Monday, April 10, 2006
Felting and Embroidering a Kitty Cat Sweater
Wool is my most favorite fiber to work with. It stitches up so nicely - whether sewn, knit or embroidered. All you have to do is hit it with a bit of steam and everything miraculously evens itself out.
When I was in college way back when, I had an extraordinary art professor named Patricia Sparks at Oregon State University. She was one of the forerunners of the American felting craze - virtually establishing it as an art form. I took a class with her on it and it has always been part of my fascination with wool - an art I revisit every once and again.
When I was working on my latest book Colorful Stitchery, I incorporated felting by recycling inexpensive wool sweaters and blankets I purchased from the local thrift store. I really enjoy the hunt of the old wool - digging through racks of old clothes to try to discover sweaters with enough wool in them to felt and light enough in color so I can dye them. Julia has been along on some of these thrifting "expotitions" and I think may be catching the thrifting bug.

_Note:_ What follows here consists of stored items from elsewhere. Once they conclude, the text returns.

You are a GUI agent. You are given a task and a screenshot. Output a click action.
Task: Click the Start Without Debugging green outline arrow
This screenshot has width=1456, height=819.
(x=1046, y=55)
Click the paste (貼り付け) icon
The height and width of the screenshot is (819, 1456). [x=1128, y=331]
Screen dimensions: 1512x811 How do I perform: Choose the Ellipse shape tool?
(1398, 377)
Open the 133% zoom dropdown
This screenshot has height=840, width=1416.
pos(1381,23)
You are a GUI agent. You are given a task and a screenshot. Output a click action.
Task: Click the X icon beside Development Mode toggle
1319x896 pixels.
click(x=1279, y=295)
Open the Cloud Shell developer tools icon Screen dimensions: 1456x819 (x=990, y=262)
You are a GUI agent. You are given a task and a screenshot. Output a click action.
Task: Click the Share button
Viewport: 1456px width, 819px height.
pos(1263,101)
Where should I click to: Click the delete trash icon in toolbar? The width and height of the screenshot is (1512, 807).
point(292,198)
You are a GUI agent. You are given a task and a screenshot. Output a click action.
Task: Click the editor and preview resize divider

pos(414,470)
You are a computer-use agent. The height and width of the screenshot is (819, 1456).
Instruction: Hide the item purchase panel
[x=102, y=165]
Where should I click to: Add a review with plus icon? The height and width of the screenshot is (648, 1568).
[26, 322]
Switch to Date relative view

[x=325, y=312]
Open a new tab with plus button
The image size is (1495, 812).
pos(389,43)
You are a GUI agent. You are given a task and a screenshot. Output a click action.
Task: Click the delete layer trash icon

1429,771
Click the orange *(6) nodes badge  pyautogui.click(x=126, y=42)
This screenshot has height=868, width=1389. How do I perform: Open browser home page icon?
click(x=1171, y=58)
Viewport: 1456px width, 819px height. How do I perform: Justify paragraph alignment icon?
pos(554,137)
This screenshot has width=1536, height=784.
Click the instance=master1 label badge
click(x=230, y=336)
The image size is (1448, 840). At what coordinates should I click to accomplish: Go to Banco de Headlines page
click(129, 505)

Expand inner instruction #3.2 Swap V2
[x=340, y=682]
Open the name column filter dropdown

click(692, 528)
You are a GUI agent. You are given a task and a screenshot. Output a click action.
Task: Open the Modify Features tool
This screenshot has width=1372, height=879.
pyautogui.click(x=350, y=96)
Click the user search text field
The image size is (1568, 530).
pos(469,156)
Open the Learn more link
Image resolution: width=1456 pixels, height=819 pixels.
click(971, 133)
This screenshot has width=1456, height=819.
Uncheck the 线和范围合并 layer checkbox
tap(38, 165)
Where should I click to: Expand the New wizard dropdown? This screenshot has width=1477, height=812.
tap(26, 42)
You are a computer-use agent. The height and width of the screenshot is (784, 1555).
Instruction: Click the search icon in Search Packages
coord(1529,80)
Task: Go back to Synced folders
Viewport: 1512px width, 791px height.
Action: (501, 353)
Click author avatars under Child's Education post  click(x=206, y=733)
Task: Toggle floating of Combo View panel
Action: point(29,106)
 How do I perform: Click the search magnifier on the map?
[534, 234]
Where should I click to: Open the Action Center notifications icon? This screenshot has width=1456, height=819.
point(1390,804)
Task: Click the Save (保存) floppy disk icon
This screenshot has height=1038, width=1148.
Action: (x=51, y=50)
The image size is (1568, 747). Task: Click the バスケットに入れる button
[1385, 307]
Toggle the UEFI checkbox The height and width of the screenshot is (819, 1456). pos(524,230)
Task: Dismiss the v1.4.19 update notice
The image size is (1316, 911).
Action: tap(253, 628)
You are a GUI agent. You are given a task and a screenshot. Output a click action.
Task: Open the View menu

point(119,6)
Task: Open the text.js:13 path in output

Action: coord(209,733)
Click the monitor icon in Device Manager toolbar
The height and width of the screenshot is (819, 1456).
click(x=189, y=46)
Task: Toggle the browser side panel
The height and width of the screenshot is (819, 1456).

It was on an occassion in Brattleboro that I discovered a woman's size large lavender wool sweater. I thought I would chop it up into potholders but my daughter had other ideas. She wanted it! So finally, after several months of it sitting on the floor in my studio already nicely felted, I got inspired to actually decorate this little gem with a bit of embroidery. It took all of one evening. Here it is along with a close-up of the kitty embroidery.
For the embroidery, I used Paternayan Persian wool and split it into single plies to work the cat. I placed my original cat drawing about 2" down from the neckline and centered it. I used the directions in Colorful Stitchery for transferring the design.
To make the sweater, I cut the sleeves out of the sweater. Then I cut up the sideseams and the armseams. The only thing that remained whole was the neckline and shoulder seams. I measured one of Julia's nicely fitting sweaters and cut the excess sweater body fabric off of it (so it looked like a square) keeping the neckline in tact. I cut the sleeves to the proper length and width. With my sewing machine, I sewed the sleeves into the top of the sweater, then sewed the underarm and sideseams. This took all of less than an hour (although there was several months of procrastination involved - now why is that?)
She's happy and so am I -- this project idea has been weighing on my mind for several months. It is now her favorite sweater.